## WHAT TO WORK ON
Nothing is to be altered; the data must be repeated exactly.

=-=-=

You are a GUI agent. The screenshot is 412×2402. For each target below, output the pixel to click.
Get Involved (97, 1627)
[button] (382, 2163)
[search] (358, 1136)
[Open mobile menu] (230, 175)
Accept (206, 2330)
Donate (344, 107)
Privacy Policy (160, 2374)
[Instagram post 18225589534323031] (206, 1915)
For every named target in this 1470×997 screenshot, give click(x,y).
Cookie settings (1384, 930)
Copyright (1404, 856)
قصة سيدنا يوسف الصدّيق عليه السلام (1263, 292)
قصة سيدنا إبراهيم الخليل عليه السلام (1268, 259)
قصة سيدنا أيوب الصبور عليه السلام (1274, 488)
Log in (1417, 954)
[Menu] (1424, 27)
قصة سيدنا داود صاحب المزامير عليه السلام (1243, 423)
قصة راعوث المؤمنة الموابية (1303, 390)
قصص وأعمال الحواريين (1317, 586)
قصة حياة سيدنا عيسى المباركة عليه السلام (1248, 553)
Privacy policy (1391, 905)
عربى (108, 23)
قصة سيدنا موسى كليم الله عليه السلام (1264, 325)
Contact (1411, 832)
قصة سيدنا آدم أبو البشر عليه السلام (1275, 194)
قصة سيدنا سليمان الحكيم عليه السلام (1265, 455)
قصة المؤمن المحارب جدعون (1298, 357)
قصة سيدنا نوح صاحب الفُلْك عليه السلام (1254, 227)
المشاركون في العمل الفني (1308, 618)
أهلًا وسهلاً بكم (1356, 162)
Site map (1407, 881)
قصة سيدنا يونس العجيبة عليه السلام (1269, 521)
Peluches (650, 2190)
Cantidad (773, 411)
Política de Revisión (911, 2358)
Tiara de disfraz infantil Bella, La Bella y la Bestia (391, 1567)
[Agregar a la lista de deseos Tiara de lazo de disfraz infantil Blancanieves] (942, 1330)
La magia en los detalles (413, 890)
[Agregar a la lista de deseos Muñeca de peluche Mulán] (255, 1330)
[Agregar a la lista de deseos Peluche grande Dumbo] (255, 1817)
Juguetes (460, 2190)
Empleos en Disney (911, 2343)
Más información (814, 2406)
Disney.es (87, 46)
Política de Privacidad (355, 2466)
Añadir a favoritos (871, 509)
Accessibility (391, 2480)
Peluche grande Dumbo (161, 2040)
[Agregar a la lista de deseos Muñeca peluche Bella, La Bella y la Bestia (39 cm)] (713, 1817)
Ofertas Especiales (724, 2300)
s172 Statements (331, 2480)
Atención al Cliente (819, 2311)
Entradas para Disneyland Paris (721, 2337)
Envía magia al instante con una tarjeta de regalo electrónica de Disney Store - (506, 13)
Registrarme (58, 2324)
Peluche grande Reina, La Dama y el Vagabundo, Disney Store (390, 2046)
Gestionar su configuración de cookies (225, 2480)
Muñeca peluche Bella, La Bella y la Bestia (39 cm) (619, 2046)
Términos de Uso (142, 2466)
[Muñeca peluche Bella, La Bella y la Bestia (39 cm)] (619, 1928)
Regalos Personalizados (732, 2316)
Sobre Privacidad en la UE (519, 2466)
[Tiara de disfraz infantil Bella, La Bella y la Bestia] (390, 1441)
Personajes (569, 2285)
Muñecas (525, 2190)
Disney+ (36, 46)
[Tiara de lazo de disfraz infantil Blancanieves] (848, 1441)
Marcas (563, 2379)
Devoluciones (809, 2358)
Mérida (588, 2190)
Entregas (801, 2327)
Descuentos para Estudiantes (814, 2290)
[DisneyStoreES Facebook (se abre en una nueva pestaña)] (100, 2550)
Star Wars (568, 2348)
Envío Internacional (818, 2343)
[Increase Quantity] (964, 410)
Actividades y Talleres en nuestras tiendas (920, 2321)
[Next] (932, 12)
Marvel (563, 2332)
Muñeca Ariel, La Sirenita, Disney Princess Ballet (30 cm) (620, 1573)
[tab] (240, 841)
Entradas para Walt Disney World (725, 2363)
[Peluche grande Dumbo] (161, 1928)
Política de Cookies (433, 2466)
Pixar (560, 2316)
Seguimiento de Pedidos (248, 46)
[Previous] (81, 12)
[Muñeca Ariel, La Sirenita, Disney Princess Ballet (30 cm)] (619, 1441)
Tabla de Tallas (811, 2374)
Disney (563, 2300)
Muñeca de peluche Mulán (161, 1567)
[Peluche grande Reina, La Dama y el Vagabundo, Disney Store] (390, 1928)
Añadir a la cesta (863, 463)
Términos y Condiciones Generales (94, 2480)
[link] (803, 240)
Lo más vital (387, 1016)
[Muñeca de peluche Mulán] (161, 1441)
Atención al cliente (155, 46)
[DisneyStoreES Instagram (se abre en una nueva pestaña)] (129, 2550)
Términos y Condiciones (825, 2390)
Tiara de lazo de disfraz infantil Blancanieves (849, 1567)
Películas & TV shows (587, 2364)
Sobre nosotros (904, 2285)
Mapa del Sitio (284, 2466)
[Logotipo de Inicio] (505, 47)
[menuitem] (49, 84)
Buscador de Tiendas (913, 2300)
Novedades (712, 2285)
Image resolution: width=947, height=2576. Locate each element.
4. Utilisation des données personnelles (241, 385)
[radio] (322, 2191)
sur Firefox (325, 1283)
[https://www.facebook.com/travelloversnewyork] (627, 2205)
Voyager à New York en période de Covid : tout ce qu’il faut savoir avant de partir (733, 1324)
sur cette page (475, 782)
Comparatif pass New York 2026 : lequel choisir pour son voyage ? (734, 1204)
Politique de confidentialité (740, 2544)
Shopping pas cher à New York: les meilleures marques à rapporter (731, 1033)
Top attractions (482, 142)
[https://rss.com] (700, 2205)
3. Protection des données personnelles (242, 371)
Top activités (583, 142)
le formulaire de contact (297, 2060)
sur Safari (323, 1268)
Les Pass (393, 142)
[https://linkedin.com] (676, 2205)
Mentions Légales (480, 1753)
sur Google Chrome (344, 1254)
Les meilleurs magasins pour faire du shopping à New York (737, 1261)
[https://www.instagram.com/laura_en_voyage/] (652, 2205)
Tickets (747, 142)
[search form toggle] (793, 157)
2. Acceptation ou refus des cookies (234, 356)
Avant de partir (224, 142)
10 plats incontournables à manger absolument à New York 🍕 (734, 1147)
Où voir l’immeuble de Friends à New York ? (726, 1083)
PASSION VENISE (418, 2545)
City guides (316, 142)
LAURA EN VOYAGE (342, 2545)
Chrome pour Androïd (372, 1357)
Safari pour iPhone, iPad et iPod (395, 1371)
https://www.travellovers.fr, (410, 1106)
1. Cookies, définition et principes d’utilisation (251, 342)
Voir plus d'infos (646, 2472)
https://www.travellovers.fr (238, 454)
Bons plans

=-=-=

## RESULT
You are a GUI agent. The screenshot is 412×2402. For each target below, output the pixel to click.
Get Involved (97, 1627)
[button] (382, 2163)
[search] (358, 1136)
[Open mobile menu] (230, 175)
Accept (206, 2330)
Donate (344, 107)
Privacy Policy (160, 2374)
[Instagram post 18225589534323031] (206, 1915)
For every named target in this 1470×997 screenshot, give click(x,y).
Cookie settings (1384, 930)
Copyright (1404, 856)
قصة سيدنا يوسف الصدّيق عليه السلام (1263, 292)
قصة سيدنا إبراهيم الخليل عليه السلام (1268, 259)
قصة سيدنا أيوب الصبور عليه السلام (1274, 488)
Log in (1417, 954)
[Menu] (1424, 27)
قصة سيدنا داود صاحب المزامير عليه السلام (1243, 423)
قصة راعوث المؤمنة الموابية (1303, 390)
قصص وأعمال الحواريين (1317, 586)
قصة حياة سيدنا عيسى المباركة عليه السلام (1248, 553)
Privacy policy (1391, 905)
عربى (108, 23)
قصة سيدنا موسى كليم الله عليه السلام (1264, 325)
Contact (1411, 832)
قصة سيدنا آدم أبو البشر عليه السلام (1275, 194)
قصة سيدنا سليمان الحكيم عليه السلام (1265, 455)
قصة المؤمن المحارب جدعون (1298, 357)
قصة سيدنا نوح صاحب الفُلْك عليه السلام (1254, 227)
المشاركون في العمل الفني (1308, 618)
أهلًا وسهلاً بكم (1356, 162)
Site map (1407, 881)
قصة سيدنا يونس العجيبة عليه السلام (1269, 521)
Peluches (650, 2190)
Cantidad (773, 411)
Política de Revisión (911, 2358)
Tiara de disfraz infantil Bella, La Bella y la Bestia (391, 1567)
[Agregar a la lista de deseos Tiara de lazo de disfraz infantil Blancanieves] (942, 1330)
La magia en los detalles (413, 890)
[Agregar a la lista de deseos Muñeca de peluche Mulán] (255, 1330)
[Agregar a la lista de deseos Peluche grande Dumbo] (255, 1817)
Juguetes (460, 2190)
Empleos en Disney (911, 2343)
Más información (814, 2406)
Disney.es (87, 46)
Política de Privacidad (355, 2466)
Añadir a favoritos (871, 509)
Accessibility (391, 2480)
Peluche grande Dumbo (161, 2040)
[Agregar a la lista de deseos Muñeca peluche Bella, La Bella y la Bestia (39 cm)] (713, 1817)
Ofertas Especiales (724, 2300)
s172 Statements (331, 2480)
Atención al Cliente (819, 2311)
Entradas para Disneyland Paris (721, 2337)
Envía magia al instante con una tarjeta de regalo electrónica de Disney Store - (506, 13)
Registrarme (58, 2324)
Peluche grande Reina, La Dama y el Vagabundo, Disney Store (390, 2046)
Gestionar su configuración de cookies (225, 2480)
Muñeca peluche Bella, La Bella y la Bestia (39 cm) (619, 2046)
Términos de Uso (142, 2466)
[Muñeca peluche Bella, La Bella y la Bestia (39 cm)] (619, 1928)
Regalos Personalizados (732, 2316)
Sobre Privacidad en la UE (519, 2466)
[Tiara de disfraz infantil Bella, La Bella y la Bestia] (390, 1441)
Personajes (569, 2285)
Muñecas (525, 2190)
Disney+ (36, 46)
[Tiara de lazo de disfraz infantil Blancanieves] (848, 1441)
Marcas (563, 2379)
Devoluciones (809, 2358)
Mérida (588, 2190)
Entregas (801, 2327)
Descuentos para Estudiantes (814, 2290)
[DisneyStoreES Facebook (se abre en una nueva pestaña)] (100, 2550)
Star Wars (568, 2348)
Envío Internacional (818, 2343)
[Increase Quantity] (964, 410)
Actividades y Talleres en nuestras tiendas (920, 2321)
[Next] (932, 12)
Marvel (563, 2332)
Muñeca Ariel, La Sirenita, Disney Princess Ballet (30 cm) (620, 1573)
[tab] (240, 841)
Entradas para Walt Disney World (725, 2363)
[Peluche grande Dumbo] (161, 1928)
Política de Cookies (433, 2466)
Pixar (560, 2316)
Seguimiento de Pedidos (248, 46)
[Previous] (81, 12)
[Muñeca Ariel, La Sirenita, Disney Princess Ballet (30 cm)] (619, 1441)
Tabla de Tallas (811, 2374)
Disney (563, 2300)
Muñeca de peluche Mulán (161, 1567)
[Peluche grande Reina, La Dama y el Vagabundo, Disney Store] (390, 1928)
Añadir a la cesta (863, 463)
Términos y Condiciones Generales (94, 2480)
[link] (803, 240)
Lo más vital (387, 1016)
[Muñeca de peluche Mulán] (161, 1441)
Atención al cliente (155, 46)
[DisneyStoreES Instagram (se abre en una nueva pestaña)] (129, 2550)
Términos y Condiciones (825, 2390)
Tiara de lazo de disfraz infantil Blancanieves (849, 1567)
Películas & TV shows (587, 2364)
Sobre nosotros (904, 2285)
Mapa del Sitio (284, 2466)
[Logotipo de Inicio] (505, 47)
[menuitem] (49, 84)
Buscador de Tiendas (913, 2300)
Novedades (712, 2285)
Image resolution: width=947, height=2576. Locate each element.
4. Utilisation des données personnelles (241, 385)
[radio] (322, 2191)
sur Firefox (325, 1283)
[https://www.facebook.com/travelloversnewyork] (627, 2205)
Voyager à New York en période de Covid : tout ce qu’il faut savoir avant de partir (733, 1324)
sur cette page (475, 782)
Comparatif pass New York 2026 : lequel choisir pour son voyage ? (734, 1204)
Politique de confidentialité (740, 2544)
Shopping pas cher à New York: les meilleures marques à rapporter (731, 1033)
Top attractions (482, 142)
[https://rss.com] (700, 2205)
3. Protection des données personnelles (242, 371)
Top activités (583, 142)
le formulaire de contact (297, 2060)
sur Safari (323, 1268)
Les Pass (393, 142)
[https://linkedin.com] (676, 2205)
Mentions Légales (480, 1753)
sur Google Chrome (344, 1254)
Les meilleurs magasins pour faire du shopping à New York (737, 1261)
[https://www.instagram.com/laura_en_voyage/] (652, 2205)
Tickets (747, 142)
[search form toggle] (793, 157)
2. Acceptation ou refus des cookies (234, 356)
Avant de partir (224, 142)
10 plats incontournables à manger absolument à New York 🍕 (734, 1147)
Où voir l’immeuble de Friends à New York ? (726, 1083)
PASSION VENISE (418, 2545)
City guides (316, 142)
LAURA EN VOYAGE (342, 2545)
Chrome pour Androïd (372, 1357)
Safari pour iPhone, iPad et iPod (395, 1371)
https://www.travellovers.fr, (410, 1106)
1. Cookies, définition et principes d’utilisation (251, 342)
Voir plus d'infos (646, 2472)
https://www.travellovers.fr (238, 454)
Bons plans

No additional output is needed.